● 抜粋本文:
全域の明瞭さと細かな表現を、聴きやすい音で実現した実力派。


〇SIMGOT EN700 PROとは


 SIMGOTはEN700無印の発売と同時にスタートしたブランドです。当初は、こちらも低価格で実力派と人気のOSTRYから派生したブランド(会社)で、というような前置きで紹介されることが多かったように思いますが、今となっては『あのSIMGOTが』と言われるようになってきており、知名度も上がっているように思います。

● 元データ:
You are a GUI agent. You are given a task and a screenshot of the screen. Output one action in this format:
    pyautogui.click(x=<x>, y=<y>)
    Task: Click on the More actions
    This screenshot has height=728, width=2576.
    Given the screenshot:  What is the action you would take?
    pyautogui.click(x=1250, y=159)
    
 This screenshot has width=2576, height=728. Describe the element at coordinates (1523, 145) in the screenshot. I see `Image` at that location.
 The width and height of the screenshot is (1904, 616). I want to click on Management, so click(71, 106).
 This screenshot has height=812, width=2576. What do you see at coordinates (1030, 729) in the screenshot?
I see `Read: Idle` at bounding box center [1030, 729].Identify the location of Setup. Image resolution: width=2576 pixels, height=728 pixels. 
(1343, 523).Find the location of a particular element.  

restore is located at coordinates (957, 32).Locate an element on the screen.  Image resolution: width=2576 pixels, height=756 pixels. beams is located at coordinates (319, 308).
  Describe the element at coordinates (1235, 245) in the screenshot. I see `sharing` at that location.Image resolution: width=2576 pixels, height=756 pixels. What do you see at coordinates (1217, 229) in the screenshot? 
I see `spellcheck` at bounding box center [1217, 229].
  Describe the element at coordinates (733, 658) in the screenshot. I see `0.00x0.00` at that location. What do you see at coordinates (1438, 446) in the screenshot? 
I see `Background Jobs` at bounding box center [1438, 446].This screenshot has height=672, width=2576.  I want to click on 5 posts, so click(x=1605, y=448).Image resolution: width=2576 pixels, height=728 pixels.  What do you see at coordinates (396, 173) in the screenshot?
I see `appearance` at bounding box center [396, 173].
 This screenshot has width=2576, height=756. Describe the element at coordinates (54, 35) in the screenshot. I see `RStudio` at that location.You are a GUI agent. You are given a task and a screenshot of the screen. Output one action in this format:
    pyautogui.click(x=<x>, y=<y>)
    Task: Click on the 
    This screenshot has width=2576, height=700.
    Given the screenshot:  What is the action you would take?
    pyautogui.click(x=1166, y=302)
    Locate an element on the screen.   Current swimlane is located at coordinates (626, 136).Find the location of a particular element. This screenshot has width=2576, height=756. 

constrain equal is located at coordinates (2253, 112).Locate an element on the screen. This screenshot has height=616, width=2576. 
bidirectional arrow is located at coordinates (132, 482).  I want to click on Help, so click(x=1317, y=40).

● 課題一覧:
1. 抜粋本文によると、SIMGOTはどの製品の発売と同時にスタートしたブランドですか。
2. 抜粋本文に登場するブランド名および製品名を、すべて挙げてください。
3. 抜粋本文のうち、「〇SIMGOT EN700 PROとは」で始まり「上がっているように思います。」までの部分を、一字一句違えずに書き写してください。

● 課題別の解答:
1. EN700無印の発売と同時にスタートしました。

2. SIMGOT、EN700 PRO、EN700無印、OSTRY

3.
〇SIMGOT EN700 PROとは


 SIMGOTはEN700無印の発売と同時にスタートしたブランドです。当初は、こちらも低価格で実力派と人気のOSTRYから派生したブランド(会社)で、というような前置きで紹介されることが多かったように思いますが、今となっては『あのSIMGOTが』と言われるようになってきており、知名度も上がっているように思います。